One of the lessons of the Archibald prize is that it’s impervious to criticism. That’s not to say that the winner or the finalists, the hang or the publicity can’t be criticised, but rather it’s the prize itself as a cultural institution that’s beyond criticism.
The prize runs by its own rules, which are really just a set of guidelines – more like a surrealist parlour game where inclusions are governed by exceptions. Sure, the winning portrait can be of a person noted in the sciences, arts or letters, but it can just as easily be a painting of a cop, a celebrity chef, a comedian or round-the-world yachtsperson. But does it have to be a painting? Does it have to be from life rather than a photo? Does the subject have to be Australian? Look, all these things can be worked out …
Criticism of the prize along aesthetic lines, say that the heads are too big or that too much of it is obviously based on photography, or along political lines, arguing for percentage-based gender representation, rather miss the point: the Archibald rolls on decade after decade doing not much more than reflecting the taste of the Art Gallery of New South Wales trustees who have the fun job of picking a winner from hundreds, sometimes thousands, of entries. What is forgotten is that on occasion, that taste happens to coincide with popular sentiment, and when that happens we have a slam dunk prize that taps the zeitgeist – and in flood the crowds to the show. When the trustees’ choice goes against popular mood, brave and occasionally brilliant works can win, and push the limits of what the prize can be.
The winner of the 2016 prize is Louise Hearman for her modest portrait of Australia’s most famous expat, Barry Humphries. I would have thought that Hearman’s subject would have disqualified her picture from contention since Humphries is such a tired subject – two portraits last year, six in total going back to John Brack’s painting of Dame Edna in 1969. And while I have been a fan of Hearman’s strange and moody painting for many years, this one is going to take some getting used to.
The looming half-figure of Humphries, the underpainting peaking through, and the corpulent face makes me think of those stories of people being bitten in half by sharks, their dead trunks and heads floating like a cork in the sea. As a winner, this seems like the trustees hedged their bets – it’s of a popular figure, but by an artist who has adapted her usual technique into the realm of portraiture.

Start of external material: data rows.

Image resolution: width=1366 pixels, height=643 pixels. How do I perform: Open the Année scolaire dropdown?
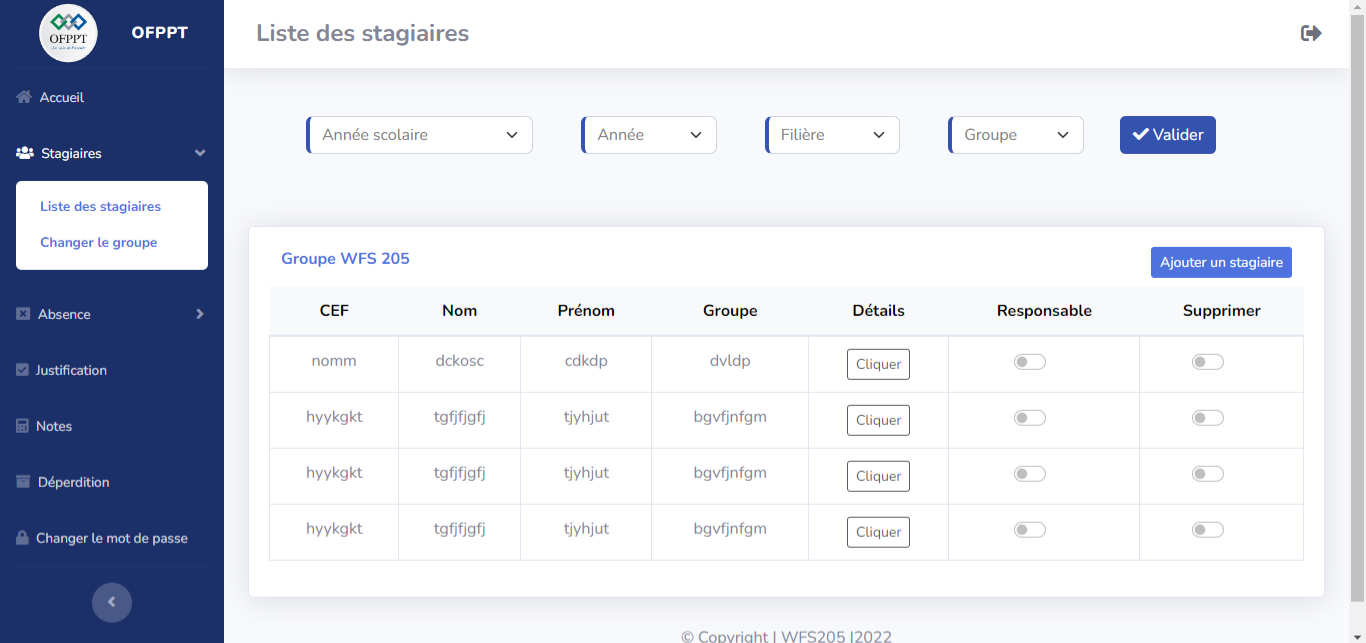point(419,135)
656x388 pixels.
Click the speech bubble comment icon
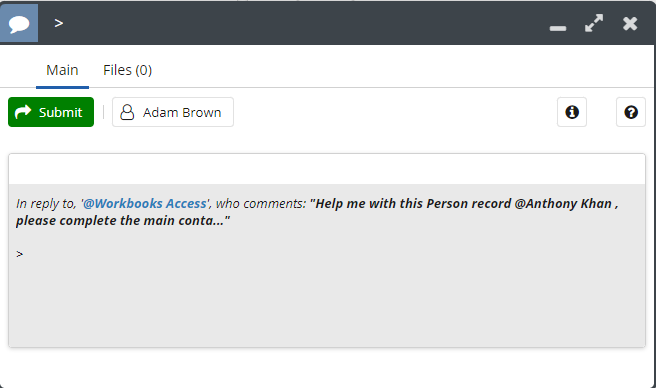(x=19, y=23)

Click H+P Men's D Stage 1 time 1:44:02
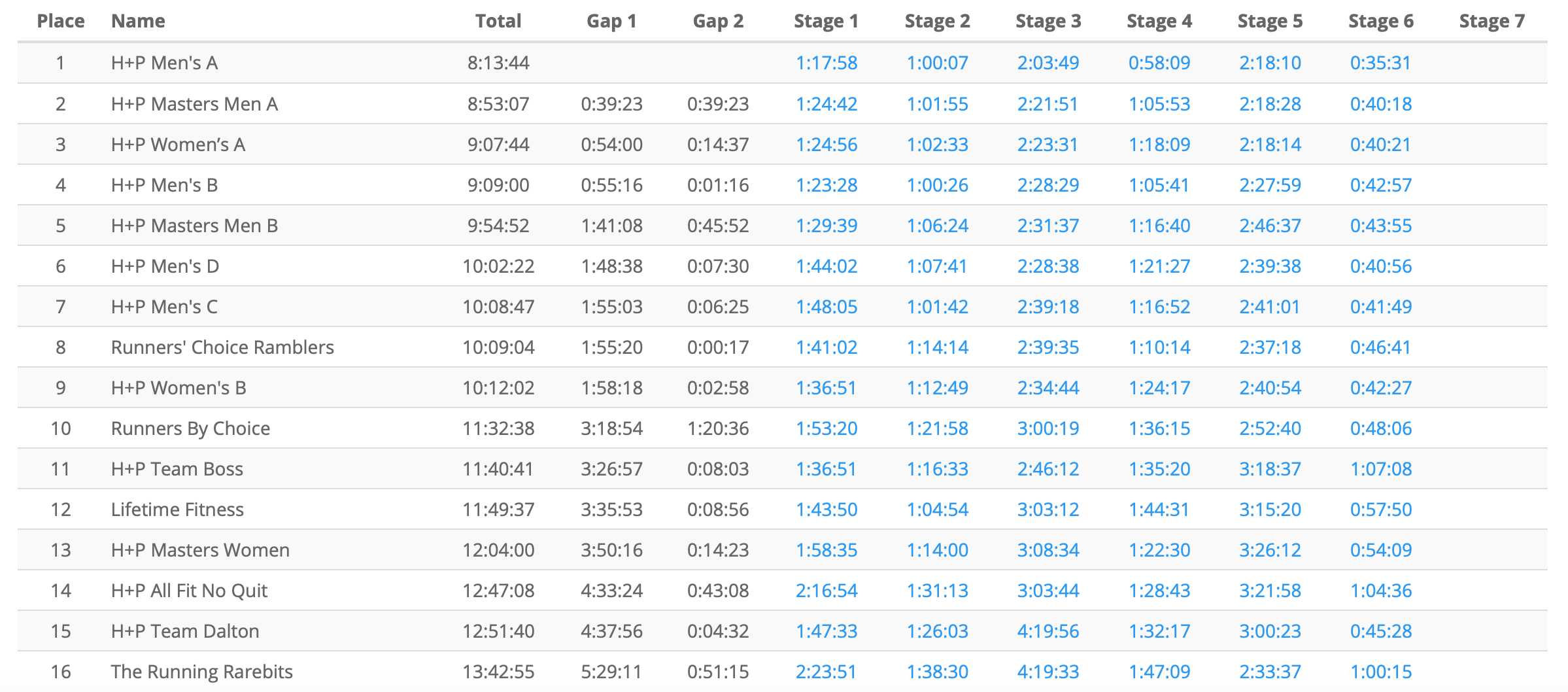click(x=826, y=266)
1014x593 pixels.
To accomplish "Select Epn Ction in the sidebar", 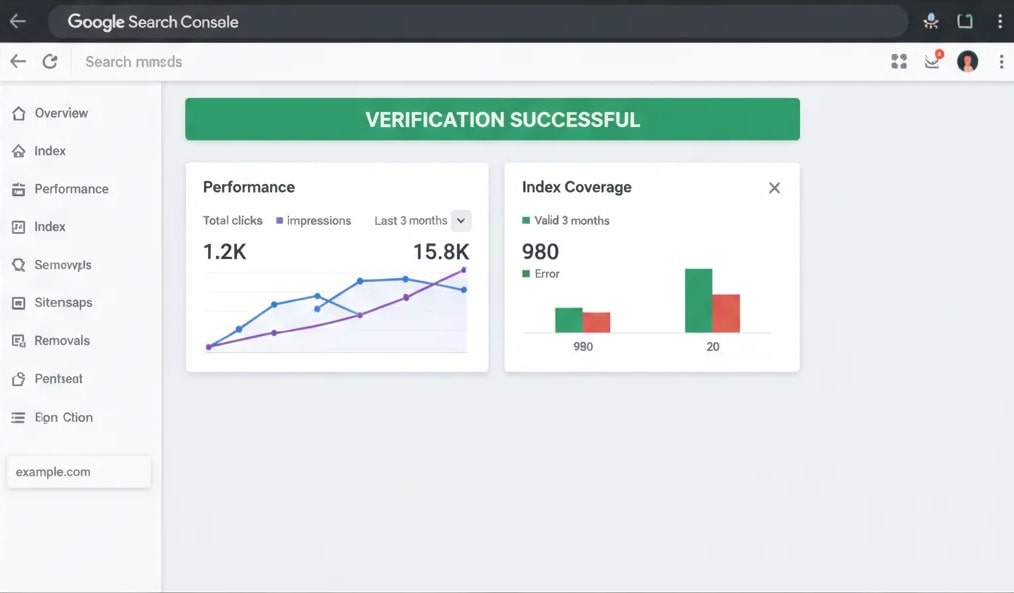I will [63, 418].
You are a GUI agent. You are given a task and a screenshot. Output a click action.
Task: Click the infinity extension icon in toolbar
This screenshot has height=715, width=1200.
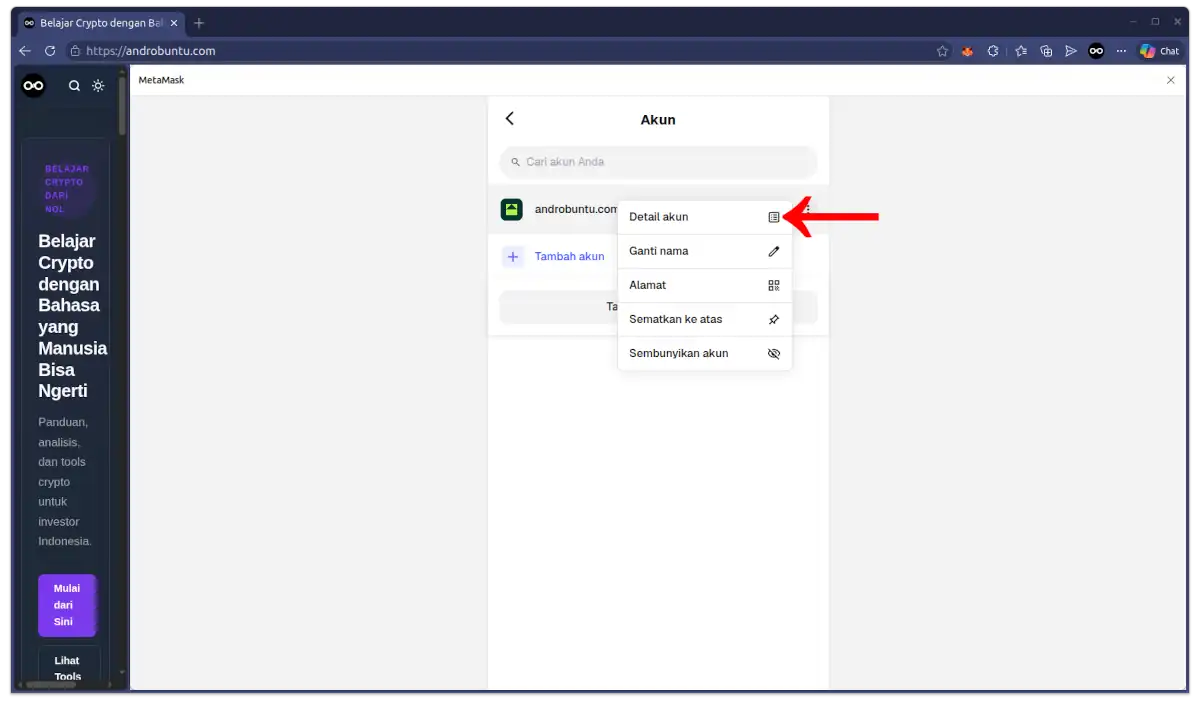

As a collection of finalists, this year’s crop has produced some very worthy paintings: Sally Ross’s portrait of veteran gallerist Roslyn Oxley looked like a possible winner, with the clean and classical composition a possible nod to Whistler’s Mother. Natasha Walsh’s Self Portrait is a miniature gem, and Yvette Coppersmith’s Rose Burn Self Portrait rewards similar close inspection.
I have a soft spot for the eccentricities of Belynda Henry’s Louise Olsen, A Beautiful Summary, and Marc Etherington’s lifestyle portrait of artist Ken Done. But the real winner of the Archibald in an alternative universe where patience, talent and persistence is rewarded is Nick Stathopoulos’s Deng.
Unjustly maligned by some critics for his photorealist style, Stathopoulos’s subject, Deng Thiak Adut – a former Sudanese child solider who came to Australia, graduated law school and now works as a refugee advocate – has the kind of back story that would normally guarantee entry into the prize.
But it is also a commanding picture that contrasts areas of detail such as the face, skin and hair that are rendered photorealistically with a neutral grey background and white shirt. Not only does the picture go against the grain of the faux-expressionist impasto painting that remains popular, but it also demonstrates that the Art Gallery of New South Wales trustees can spot a good picture when they see one.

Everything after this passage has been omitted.